Report says build forecast for local authorities might be exceeded – but obstacles remain
The government’s forecast for councils to build 10,000 new homes a year is likely to be met or even exceeded, according to a report launched today by a coalition of housing interest groups.
The report, which surveyed 22 local authorities of differing types, found that these councils alone were planning to build 3,000 homes per year over the next five years. This means that 10,000 homes per year is definitely possible across all 326 councils “even allowing for considerable slippage in councils’ plans and the fact that a minority of councils … may not be planning any new build at all”.
The report, published by the Chartered Institute of Housing (CIH), the National Federation of ALMOs and the Association of Retained Council Housing, said that “the planned output from councils who responded suggests that government forecasts might even be exceeded”.
The report was commissioned to look at how councils had responded to the government’s decision to remove the cap limiting councils from borrowing against their rental income, known as the Housing Revenue Account.
However, despite the positive response, the report found that significant barriers remained that were slowing council attempts to revive significant building programmes.
These included: the lack of a stable, ten-year rent policy; the requirement under Right to Buy to allow tenants to buy their homes at a significant discount; the need for more, and more certain, grant funding; the availability of land; and the capacity of the building industry to deliver as many homes as councils and ALMOs want to build.

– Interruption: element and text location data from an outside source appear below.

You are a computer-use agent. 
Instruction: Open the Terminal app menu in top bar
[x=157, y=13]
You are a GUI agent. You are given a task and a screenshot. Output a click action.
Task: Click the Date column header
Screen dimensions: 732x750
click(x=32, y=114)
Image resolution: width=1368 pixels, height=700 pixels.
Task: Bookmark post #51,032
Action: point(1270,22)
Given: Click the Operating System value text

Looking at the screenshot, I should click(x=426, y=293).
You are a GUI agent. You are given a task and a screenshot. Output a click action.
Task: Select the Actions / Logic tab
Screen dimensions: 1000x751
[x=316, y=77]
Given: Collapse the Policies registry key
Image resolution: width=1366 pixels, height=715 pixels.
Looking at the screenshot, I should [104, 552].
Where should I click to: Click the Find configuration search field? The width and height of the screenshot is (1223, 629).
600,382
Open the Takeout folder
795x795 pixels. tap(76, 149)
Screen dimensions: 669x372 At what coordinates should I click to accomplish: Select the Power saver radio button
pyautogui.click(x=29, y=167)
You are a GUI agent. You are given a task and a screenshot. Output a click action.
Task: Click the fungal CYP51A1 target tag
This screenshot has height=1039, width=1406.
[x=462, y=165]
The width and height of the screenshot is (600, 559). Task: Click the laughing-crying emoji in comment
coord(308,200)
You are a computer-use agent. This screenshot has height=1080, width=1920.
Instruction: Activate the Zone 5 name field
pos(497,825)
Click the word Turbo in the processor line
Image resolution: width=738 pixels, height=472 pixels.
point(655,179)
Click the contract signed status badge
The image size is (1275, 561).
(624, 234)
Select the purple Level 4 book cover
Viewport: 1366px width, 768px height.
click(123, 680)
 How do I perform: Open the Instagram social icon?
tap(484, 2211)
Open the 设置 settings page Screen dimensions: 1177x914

Report author John Perry said: “Councils and ALMOs are ready and willing to take-on long-term investment programmes, but stability is vital: there needs to be a consistent approach to rents policy and no wider policy changes that would compromise the major commitments which councils are now taking on.
Chloe Fletcher, policy director at the National Federation of ALMOs said: “The lifting of the HRA debt cap was fantastic news for the sector and a very necessary reform of the system, but it is not enough on its own. Finding land on which councils can afford to build is a huge concern, as is the current right-to-buy regime which both depletes housing stock and siphons public money out of the system.
CIH chief executive Gavin Smart said the report showed councils were stepping up to the challenge of building more homes, but that a combination of factors was stopping them doing more. “If the government wants councils to play their full part, it needs to take on board the points raised in this report and give councils the flexibility they need to really get building the homes their communities need,” he said.